Wir hatten über die Entscheidung des OVG NRW (Beschl. v. 14.05.2004 - Az.: 4 V 2096/03) berichtet, vgl. unsere Kanzlei-Info v. 26.05.2004. Nun liegt die Entscheidung im Volltext vor.

Es ging hier um die Problematik, ob die in Thüringen wirksame, noch aus DDR-Zeiten stammende Landesgenehmigung zur Veranstaltung von Sportwetten ausreicht, um eine Niederlassung auch in NRW zu betreiben.

Dies hat das OVG NRW klar abgelehnt:

"Es ist (...) nicht anzunehmen, dass die der Sportwetten GmbH H. nach DDR- Recht erteilte Erlaubnis auch in Nordrhein-Westfalen gilt. Ihr Geltungsbereich erstreckt sich günstigstenfalls auf die neuen Bundesländer.

Weiter kann die Verwaltungshoheit der seinerzeit tätig gewordenen DDR-Behörde nicht gereicht haben. Nach Ansicht des Senats (...) ist der Geltungsraum dieser Erlaubnis auch nicht nachträglich erweitert worden. Ein anderes Ergebnis folgt namentlich nicht aus Art. 19 Satz 1 EV. Danach bleiben vor dem Wirksamwerden des Beitritts der DDR dort ergangene Verwaltungsakte wirksam.

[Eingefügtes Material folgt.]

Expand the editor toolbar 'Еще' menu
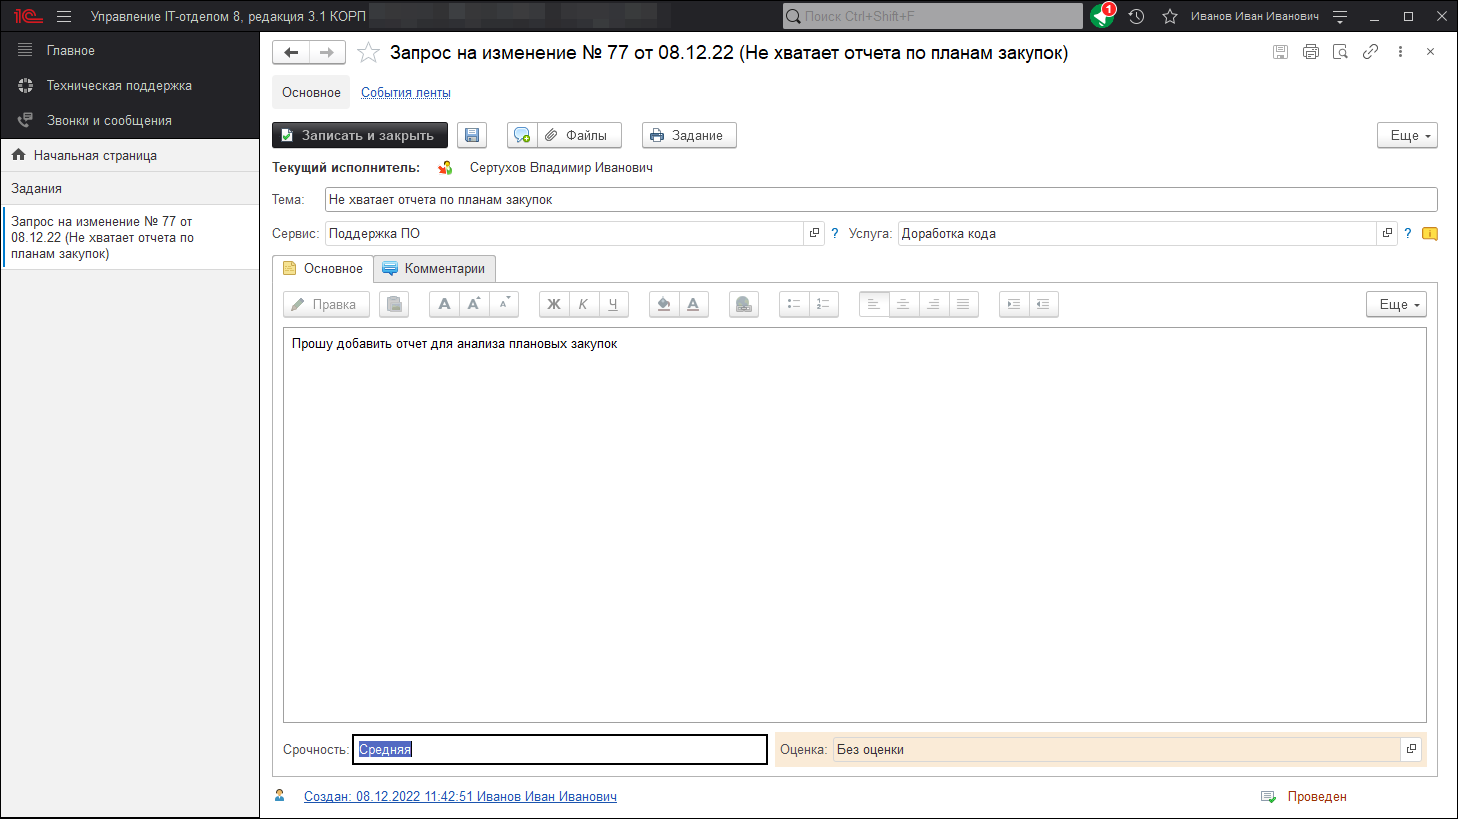Image resolution: width=1458 pixels, height=819 pixels. click(1396, 305)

Bereits dem Wortlaut dieser Bestimmung ist nicht zu entnehmen, dass Verwaltungsakte der DDR nunmehr im gesamten Bundesgebiet gelten sollen. Auch Sinn und Zweck der Vorschrift sprechen nicht für ein derartiges Verständnis, insbesondere gebieten weder die Rechtseinheit noch die Gleichbehandlung zwischen den alten und neuen Bundesländern eine derartige Auslegung. Sinn und Zweck der Regelung bestehen darin, DDR-Verwaltungsakte grundsätzlich ebenso zu behandeln wie Verwaltungsakte, die vor der Wiedervereinigung in den alten Bundesländern erlassen worden sind."


Zudem bestätigt das OVG NRW in seinen Entscheidungsgründen noch einmal die herrschende Rechtsprechung, dass Sportwetten zufallsabhängig und somit Glücksspiele sind. Es verweist dabei sowohl auf seine bisherige Rechtsprechung (OVG NRW, Beschl. v. 13.12.2002 - Az.: 4 B 1844/02) als auch auf die höchstrichterliche strafrechtliche Judikatur (BGH, Beschl. v. 28.11.2002 - Az.: 4 StR 260/02).